Instructions
A. Check three statements against the passage on the Cluster wave instruments. For each, answer yes or no and quote the words from the passage that decide it.
(i) WHISPER sends its radio pulses from two 50 m long wire antennas.
(ii) The WBD wideband receiver measures fields over a frequency range from 25 Hz to 577 kHz.
(iii) WHISPER is one of three experiments in the Cluster WEC.
B. Write what comes next in the passage on the Cluster wave instruments, picking up after its last sentence.

WHISPER employs the method of relaxation sounding (using parts of the EFW wire booms). The analysis of density variations is performed via active sounding of plasma resonances (a radar technique). Brief radio pulses, sent out from two 50 m long wire antennas, trigger oscillations or 'echoes', which are detected after a short delay. Their frequencies reveal the particle concentration in the medium. In addition, Whisper monitors natural wave activity in the frequency range (2 to 80 kHz) covered by the sounder.
Expected measurement results:
- identification of regions in space and mass transport
- spatial extension and drift speed
- density fluctuations
- wave mode identification
- coldest component of the electron density
Passive measurements of natural plasma waves up to 400 kHz. WHISPER is one of the five complementary experiments which form the Cluster WEC (Wave Experiment Consortium).
WBD (Wide Band Data)
PI: D. A. Gurnett, University of Iowa, Iowa City, IA, USA. Objectives: Study of E-field wave form in the Earth's magnetosphere. A wideband receiver system measures electric and magnetic fields over a frequency range from 25 Hz to 577 kHz. The Cluster wideband receiver is similar to the instruments flown on ISEE-1 (International Sun Earth Explorer-1) and DE-1. WBD makes use of the EFW sensors (two electric dipole antennas, two search coil magnetometers); conversion frequencies: 0, 125 kHz, 250 kHz, 500 kHz; frequency resolution: limited by FFT (75 Hz typical); time resolution: 10-20 ms (per FFT spectrum); The WBD measurements complement those of the other WEC instruments and also provide a unique new capability to perform very-long baseline interferometry (VLBI) measurements. - The wideband technique involves transmitting band-limited waveform data to a ground station using a high-rate data link (262 kbit/s R/T or 131 kbit/s in burst mode). 87)

Record extracts
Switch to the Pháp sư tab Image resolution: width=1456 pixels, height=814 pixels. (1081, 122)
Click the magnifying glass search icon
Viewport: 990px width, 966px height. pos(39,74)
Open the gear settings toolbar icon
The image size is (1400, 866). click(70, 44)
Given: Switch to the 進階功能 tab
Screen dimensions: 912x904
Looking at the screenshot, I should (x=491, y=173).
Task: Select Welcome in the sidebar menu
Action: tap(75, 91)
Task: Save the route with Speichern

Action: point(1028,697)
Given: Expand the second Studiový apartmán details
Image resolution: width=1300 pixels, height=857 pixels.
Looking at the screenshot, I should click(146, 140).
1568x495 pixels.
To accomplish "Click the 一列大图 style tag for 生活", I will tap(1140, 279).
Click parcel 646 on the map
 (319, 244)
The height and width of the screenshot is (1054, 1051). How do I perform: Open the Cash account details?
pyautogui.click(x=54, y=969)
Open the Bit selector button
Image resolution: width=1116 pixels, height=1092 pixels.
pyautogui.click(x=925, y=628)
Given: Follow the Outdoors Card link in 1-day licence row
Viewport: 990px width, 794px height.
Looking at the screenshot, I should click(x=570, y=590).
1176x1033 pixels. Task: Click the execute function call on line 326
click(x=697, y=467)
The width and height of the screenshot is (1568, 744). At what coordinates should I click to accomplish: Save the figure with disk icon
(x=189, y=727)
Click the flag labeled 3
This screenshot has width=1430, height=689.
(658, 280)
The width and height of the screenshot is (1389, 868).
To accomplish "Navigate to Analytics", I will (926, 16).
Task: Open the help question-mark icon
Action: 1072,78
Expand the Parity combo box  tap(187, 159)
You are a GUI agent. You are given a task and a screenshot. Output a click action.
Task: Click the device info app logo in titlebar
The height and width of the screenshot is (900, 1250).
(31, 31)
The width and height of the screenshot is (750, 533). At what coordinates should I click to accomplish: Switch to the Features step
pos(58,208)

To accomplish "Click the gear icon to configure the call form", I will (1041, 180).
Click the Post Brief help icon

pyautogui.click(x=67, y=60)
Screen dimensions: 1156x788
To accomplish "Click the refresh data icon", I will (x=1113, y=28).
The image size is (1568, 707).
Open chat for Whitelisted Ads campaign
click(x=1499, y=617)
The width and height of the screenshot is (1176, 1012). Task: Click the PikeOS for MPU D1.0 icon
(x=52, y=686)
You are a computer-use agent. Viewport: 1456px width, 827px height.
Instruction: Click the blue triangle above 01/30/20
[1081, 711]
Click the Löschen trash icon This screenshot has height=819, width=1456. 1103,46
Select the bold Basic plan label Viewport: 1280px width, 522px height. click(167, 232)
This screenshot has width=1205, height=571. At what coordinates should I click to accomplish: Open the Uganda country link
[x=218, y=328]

Results of the exercise
A.
(i) Yes: "Brief radio pulses, sent out from two 50 m long wire antennas"
(ii) Yes: "over a frequency range from 25 Hz to 577 kHz"
(iii) No: "WHISPER is one of the five complementary experiments which form the Cluster WEC (Wave Experiment Consortium)"

B.
Two electric-field components (Ey, Ez);
0, 125 kHz, 250 kHz, 500 kHz
Bandpass filter ranges
1 kHz to 77 kHz; 50 Hz to 19 kHz; 25 Hz to 9.5 kHz
Determined by FFT (Fast Fourier Transform)
10-20 ms (per FFT spectrum)
5 dB steps, 16 levels, dynamic range 75 dB, automatic ranging or set by command
1-bit, 4-bit, or 8-bit resolution for a selection of sample rates
Mass (flight models, measured)
Power (flight models, measured)
DWP (Digital Wave Processor)
PI: H. Alleyne, University of Sheffield, UK. Objectives: Correlation of wave/particle phenomena and wave/particle interactions. DWP is the on-board control system (multiprocessor unit based on the use of transputers with parallel processing and re-allocatable tasks to provide a high-reliability system.) of all WEC instruments performing data compaction and compression, event selection, particle/wave correlation, and control of WHISPER.
EDI (Electron Drift Instrument)
PI: G. Paschmann, MPE, Garching, Germany). EDI is a collaborative effort between MPE, UNH (University of New Hampshire), UIA (University of Iowa), IWF (Institut für Weltraumforschung), Graz, Austria, and UCSD (University of California, San Diego). Objectives: accurate and highly sensitive measurements of the electric field. EDI measures the drift of a weak beam of test electrons which for certain emission directions return to the S/C after one gyration (the drift is related to the electric field and to the gradient in the magnetic field). EDI consists of two emitter/detector assemblies, each with a full view (FOV of 360º). Emission and tracking of two electron beams. 88)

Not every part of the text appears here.